BOOK REVIEW
Forced to Choose
et al., Roald Hoffmann
STEVEN PINKER
Author of The Language Instinct (on our list) and more
recently the provocative bestseller How The Mind Works
I've been influenced professionally by three clusters of great books:
The first, which I read as a college student, introduced me to the
"cognitive revolution," which overthrew behaviorism and
set out a research agenda for the study of memory and language. They
include George Miller's The Psychology of Communication,
Eric Lenneberg's New Directions in the Study of Language
and Noam Chomsky's Language and Mind and Reflections on
Language. Almost as influential was a delightful textbook that
summarized the first burst of science inspired by the revolution:
Peter Lindsay and Donald Norman's Human Information Processing.
The second, which I read on sabbatical in 1987–88, introduced
me to evolutionary biology and its applications to human psychology.

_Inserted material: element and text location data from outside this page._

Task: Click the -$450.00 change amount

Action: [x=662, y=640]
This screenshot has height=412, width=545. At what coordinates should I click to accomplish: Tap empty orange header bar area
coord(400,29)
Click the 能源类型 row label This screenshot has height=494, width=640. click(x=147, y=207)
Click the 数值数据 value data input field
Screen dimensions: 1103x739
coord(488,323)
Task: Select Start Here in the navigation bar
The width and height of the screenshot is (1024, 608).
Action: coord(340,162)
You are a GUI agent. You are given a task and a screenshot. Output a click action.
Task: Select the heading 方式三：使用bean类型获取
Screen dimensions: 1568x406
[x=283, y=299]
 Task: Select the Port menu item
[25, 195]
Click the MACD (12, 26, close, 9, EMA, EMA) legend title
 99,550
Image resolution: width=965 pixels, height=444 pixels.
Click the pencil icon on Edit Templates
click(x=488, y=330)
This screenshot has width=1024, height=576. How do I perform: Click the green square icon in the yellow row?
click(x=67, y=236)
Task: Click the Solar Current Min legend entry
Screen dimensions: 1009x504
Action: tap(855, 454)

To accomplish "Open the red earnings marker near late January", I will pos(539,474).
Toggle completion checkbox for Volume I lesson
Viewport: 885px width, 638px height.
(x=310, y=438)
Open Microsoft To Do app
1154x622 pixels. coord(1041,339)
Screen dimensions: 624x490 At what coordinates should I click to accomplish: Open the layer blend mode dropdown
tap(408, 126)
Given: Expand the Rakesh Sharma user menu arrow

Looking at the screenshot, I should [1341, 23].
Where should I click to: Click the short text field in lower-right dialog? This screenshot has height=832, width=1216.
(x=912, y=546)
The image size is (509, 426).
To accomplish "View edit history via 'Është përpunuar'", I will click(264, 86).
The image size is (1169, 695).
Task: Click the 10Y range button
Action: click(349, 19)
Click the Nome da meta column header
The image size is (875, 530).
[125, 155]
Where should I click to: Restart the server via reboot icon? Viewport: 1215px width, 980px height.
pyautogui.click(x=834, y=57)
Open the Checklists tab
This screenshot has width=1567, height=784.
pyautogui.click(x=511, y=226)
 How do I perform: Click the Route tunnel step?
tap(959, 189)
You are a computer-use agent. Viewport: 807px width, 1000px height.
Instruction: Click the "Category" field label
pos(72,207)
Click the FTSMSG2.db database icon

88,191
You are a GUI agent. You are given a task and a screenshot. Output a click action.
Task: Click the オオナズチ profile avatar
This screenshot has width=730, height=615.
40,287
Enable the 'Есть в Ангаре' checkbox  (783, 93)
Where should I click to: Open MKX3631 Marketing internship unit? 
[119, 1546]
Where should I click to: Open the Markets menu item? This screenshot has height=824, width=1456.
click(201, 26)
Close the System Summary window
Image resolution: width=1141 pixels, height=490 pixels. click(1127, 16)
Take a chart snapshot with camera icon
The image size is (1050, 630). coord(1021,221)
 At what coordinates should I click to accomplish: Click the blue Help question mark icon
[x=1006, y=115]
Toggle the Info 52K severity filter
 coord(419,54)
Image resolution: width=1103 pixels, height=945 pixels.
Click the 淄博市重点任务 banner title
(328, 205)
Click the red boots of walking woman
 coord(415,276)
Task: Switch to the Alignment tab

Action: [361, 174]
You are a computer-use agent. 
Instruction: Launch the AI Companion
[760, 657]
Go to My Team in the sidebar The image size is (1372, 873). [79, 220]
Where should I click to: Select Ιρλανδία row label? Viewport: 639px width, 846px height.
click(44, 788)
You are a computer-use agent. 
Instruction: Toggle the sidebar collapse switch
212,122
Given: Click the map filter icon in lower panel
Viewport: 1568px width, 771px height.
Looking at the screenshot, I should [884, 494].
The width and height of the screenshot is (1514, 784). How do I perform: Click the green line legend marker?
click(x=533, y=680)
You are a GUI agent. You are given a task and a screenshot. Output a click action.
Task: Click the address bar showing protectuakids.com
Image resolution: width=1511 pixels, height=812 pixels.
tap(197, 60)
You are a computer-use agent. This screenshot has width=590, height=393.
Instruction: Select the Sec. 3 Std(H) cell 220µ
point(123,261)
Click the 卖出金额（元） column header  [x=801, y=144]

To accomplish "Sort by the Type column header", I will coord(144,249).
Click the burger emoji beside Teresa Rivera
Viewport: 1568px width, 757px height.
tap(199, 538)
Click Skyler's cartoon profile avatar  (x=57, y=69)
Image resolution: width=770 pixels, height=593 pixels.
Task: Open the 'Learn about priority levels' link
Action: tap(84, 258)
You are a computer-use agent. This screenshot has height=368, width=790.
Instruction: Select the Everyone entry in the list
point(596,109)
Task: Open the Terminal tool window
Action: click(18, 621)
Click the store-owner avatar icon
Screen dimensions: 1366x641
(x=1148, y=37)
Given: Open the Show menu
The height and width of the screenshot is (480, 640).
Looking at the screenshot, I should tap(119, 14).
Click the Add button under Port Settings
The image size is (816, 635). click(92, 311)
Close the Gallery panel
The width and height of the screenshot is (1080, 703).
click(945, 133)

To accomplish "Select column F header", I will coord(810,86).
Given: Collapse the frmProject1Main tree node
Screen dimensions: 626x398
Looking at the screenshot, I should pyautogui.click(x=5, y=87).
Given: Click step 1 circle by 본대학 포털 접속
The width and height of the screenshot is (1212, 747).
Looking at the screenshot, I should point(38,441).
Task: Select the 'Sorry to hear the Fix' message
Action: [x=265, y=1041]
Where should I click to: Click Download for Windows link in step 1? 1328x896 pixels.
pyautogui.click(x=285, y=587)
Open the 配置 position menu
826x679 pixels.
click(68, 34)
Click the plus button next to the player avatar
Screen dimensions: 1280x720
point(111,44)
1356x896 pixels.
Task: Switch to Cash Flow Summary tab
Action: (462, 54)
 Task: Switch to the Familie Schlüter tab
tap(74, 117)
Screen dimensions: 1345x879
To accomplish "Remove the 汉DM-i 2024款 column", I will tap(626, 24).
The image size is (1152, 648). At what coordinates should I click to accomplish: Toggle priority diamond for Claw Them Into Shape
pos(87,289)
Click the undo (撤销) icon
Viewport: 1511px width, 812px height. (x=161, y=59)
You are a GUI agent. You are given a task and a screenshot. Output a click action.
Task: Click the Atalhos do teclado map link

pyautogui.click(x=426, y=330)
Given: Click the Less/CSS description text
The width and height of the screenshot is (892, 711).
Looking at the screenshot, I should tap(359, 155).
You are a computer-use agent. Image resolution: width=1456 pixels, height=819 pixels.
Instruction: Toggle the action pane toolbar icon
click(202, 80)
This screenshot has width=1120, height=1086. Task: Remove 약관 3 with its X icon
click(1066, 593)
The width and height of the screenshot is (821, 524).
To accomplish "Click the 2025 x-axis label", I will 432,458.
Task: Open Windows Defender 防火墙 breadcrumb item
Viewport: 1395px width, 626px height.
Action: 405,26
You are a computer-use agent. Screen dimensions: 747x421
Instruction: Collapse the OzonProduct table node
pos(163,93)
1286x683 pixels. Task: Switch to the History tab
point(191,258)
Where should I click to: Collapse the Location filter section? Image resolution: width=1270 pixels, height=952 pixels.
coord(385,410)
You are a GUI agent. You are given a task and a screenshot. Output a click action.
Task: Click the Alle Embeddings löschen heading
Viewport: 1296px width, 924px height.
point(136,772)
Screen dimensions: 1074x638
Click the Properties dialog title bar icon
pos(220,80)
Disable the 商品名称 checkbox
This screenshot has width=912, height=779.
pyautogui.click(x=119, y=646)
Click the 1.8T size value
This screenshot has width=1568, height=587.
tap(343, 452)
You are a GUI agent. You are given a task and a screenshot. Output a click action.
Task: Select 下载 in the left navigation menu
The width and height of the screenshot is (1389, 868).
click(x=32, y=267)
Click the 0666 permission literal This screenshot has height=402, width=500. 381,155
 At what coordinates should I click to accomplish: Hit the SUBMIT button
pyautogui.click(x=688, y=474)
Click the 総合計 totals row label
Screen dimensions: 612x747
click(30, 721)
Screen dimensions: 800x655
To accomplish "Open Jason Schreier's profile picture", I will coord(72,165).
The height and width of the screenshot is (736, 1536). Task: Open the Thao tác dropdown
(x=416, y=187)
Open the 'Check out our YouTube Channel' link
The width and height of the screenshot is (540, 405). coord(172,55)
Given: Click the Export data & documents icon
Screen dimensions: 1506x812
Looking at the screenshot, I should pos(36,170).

Dawkins's The Blind Watchmaker is brilliantly reasoned and
written, and first allowed me to think systematically about
evolutionary theory. (Previously I had gotten my evolution from
Stephen Jay Gould, but he was more intent on revising evolutionary
theory according to his own agenda than on explaining it, and I had
always been confused by his arguments but attributed the confusion
to my own lack of expertise. Dawkins's rigorously logical approach
clarified everything.) His book The Selfish Gene was
equally eye-opening for the asides he made about human psychology,
which were developed in much greater depth and rigor in two
brilliant (and beautifully written) books: Donald Symons's The
Evolution of Human Sexuality and Martin Daly and Margo
Wilson's Homicide.
The third bunch, which I have read in the past five years, helped
remedy my woeful ignorance of economics, after an education and
professional ambience in which Marx was considered to be the only
academically correct economist. Thomas Sowell's Knowledge and
Decisions, Robert Frank's Choosing the Right Pond and,
in a lighter (but basically serious) way, Stephen Landsburg's
The Armchair Economist are lucid introductions to
classical economics and modern revisions of them. Frank's book
Passions Within Reason, an economist's look at human
emotions, completely changed my view of emotions and influenced my
discussion of them in How the Mind Works.